Zoe: So you have a new album out, Safe Travels and I was wondering where the name came from. Is 'safe travels' more a message for the band or from the band?

Tommy: It's from a few different angles. It most specifically derives from a song by a guy named Red Hunter who goes under the name Peter and the Wolf. He's a folk singer from Austin, Texas. There's this one called "Safe Travels" that we all really loved. The idea for the album name, being called Safe Travels sort of turned up as that song sort of became a mantra. It's almost always a way of saying 'goodbye'. And there's a lot of songs on this record about death and mortality in general and break-ups. Safe Travels just seemed like a nice way to encapsulate all that in a more positive light.


Z: You mentioned mortality and death. Would you say those are major themes on this album?

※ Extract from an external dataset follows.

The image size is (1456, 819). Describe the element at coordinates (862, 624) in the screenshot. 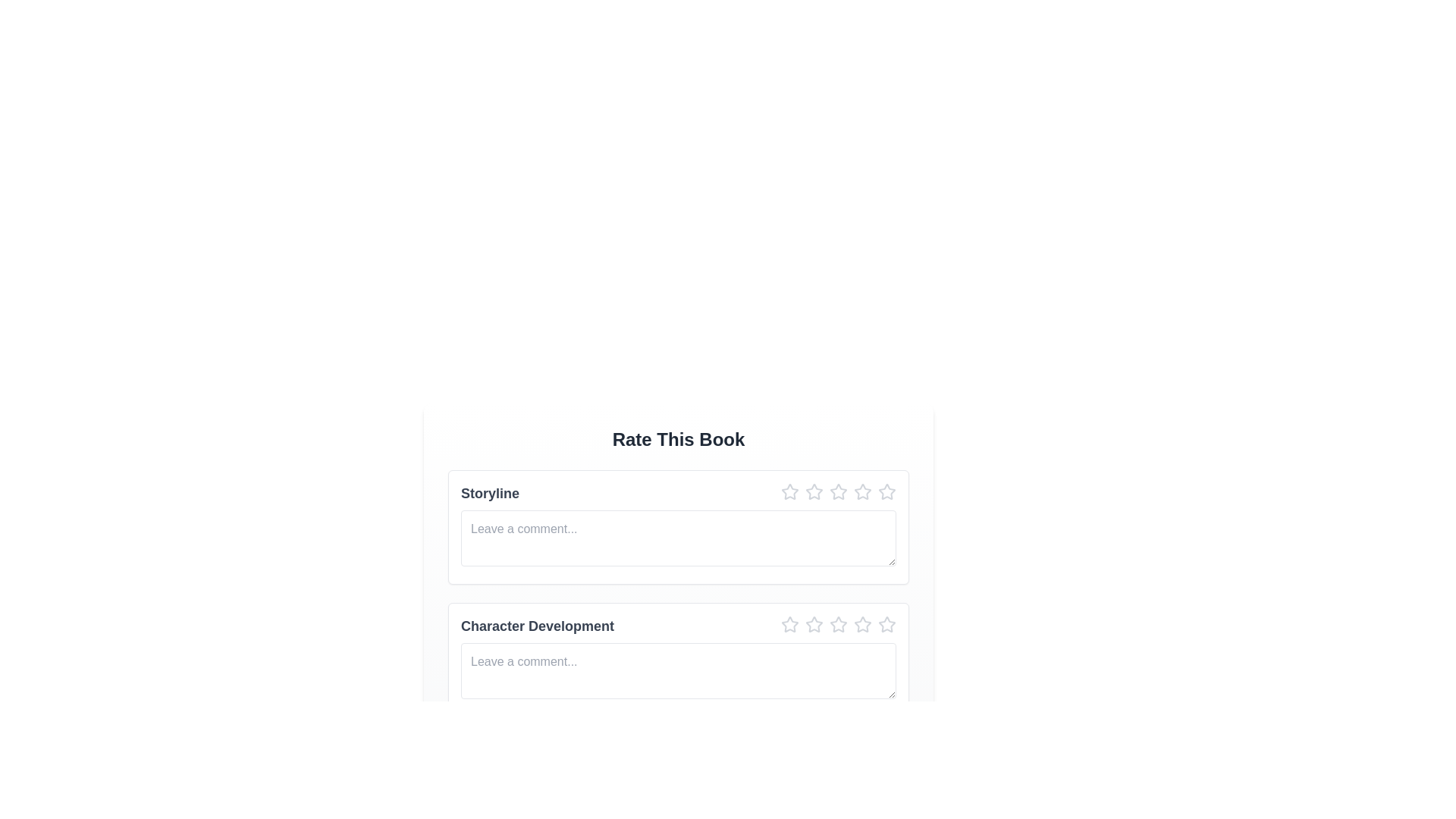

I see `the fifth rating star icon using keyboard navigation` at that location.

T: Yeah, no it's not generally deliberate. It just happened to be what we were writing about at that time. It's funny. A lot of these songs were written before-- well let me give you a little background. Right before recording the record, Ben's grandfather had really just out of nowhere died of cancer. And towards the end of making the record, Jesse's dad died of cancer.
So we had these songs actually written before those two things happened that dealt with mortality and stuff like that. After that stuff happened it took on a whole new light. We felt more empowered as a band to kind of express that sort of thing. You know in the past I don't think our fans would associate us with that kind of subject matter, so it was a little bit of a leap. But it just felt incredibly relevant. It took on a whole new meaning.

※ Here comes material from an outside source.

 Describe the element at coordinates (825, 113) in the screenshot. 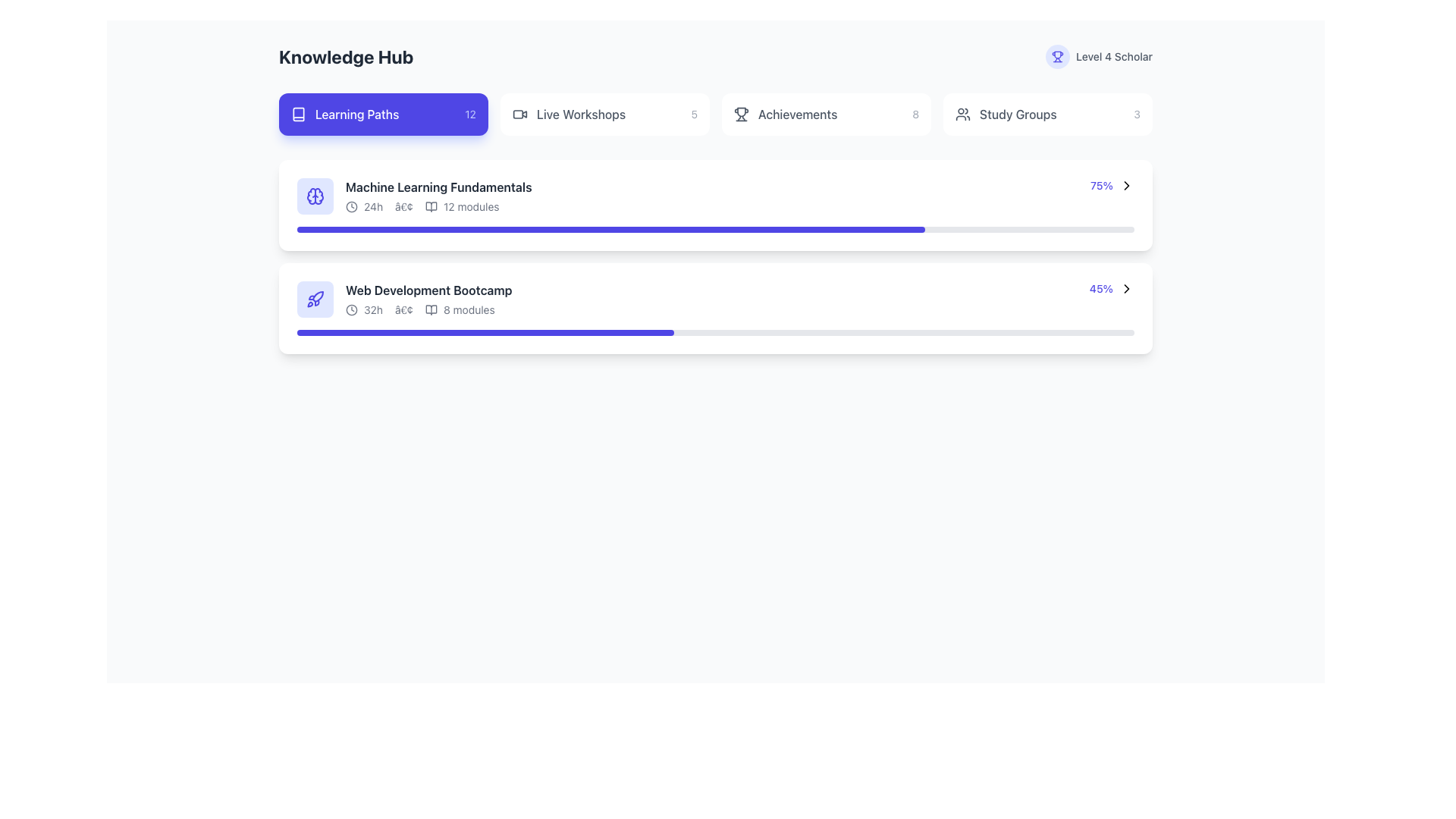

Z: So besides your personal lives, what are some of your influences, whether it's other musicians or outside of music?

T: Well the three of us agree on what the band should sound like pretty much ninety percent of the time. As individuals our music taste could not be more diverse. And it's a good thing that our tape player in the van is broken 'cause we'd drive each other nuts with the music that we'd put on. There's actually not a lot of common ground as a band. So it's kind of funny when people ask us that question, I think they expect us to list a bunch of piano pop bands, and that couldn't be further from the reality.


Z: So on Safe Travels there's a song, "Ghost In Empty Houses" - what was the inspiration behind it? That opening line ('In this country/at any given time/there are two million empty houses/and one of them once was mine') is oddly specific...

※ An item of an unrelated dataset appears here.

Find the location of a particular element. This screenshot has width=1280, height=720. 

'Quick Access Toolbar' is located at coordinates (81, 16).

T: Yeah I've had people that love that opening line for that reason, because it's super specific. And I've had people that are like 'it sounds like an info-graphic' and the truth is it really did come from a news story. I think it comes 100% from the article and I'd have to Google it to make sure, but I think it said, 'in this country at any given time there are two million empty houses'. I thought that was such a haunting image of like millions and millions of completely empty dark houses. And it's so strange especially when you think about the number of homeless people in the United States when you consider that there are all these empty houses sitting around. The song kind of came from thinking about what may be in all those empty houses.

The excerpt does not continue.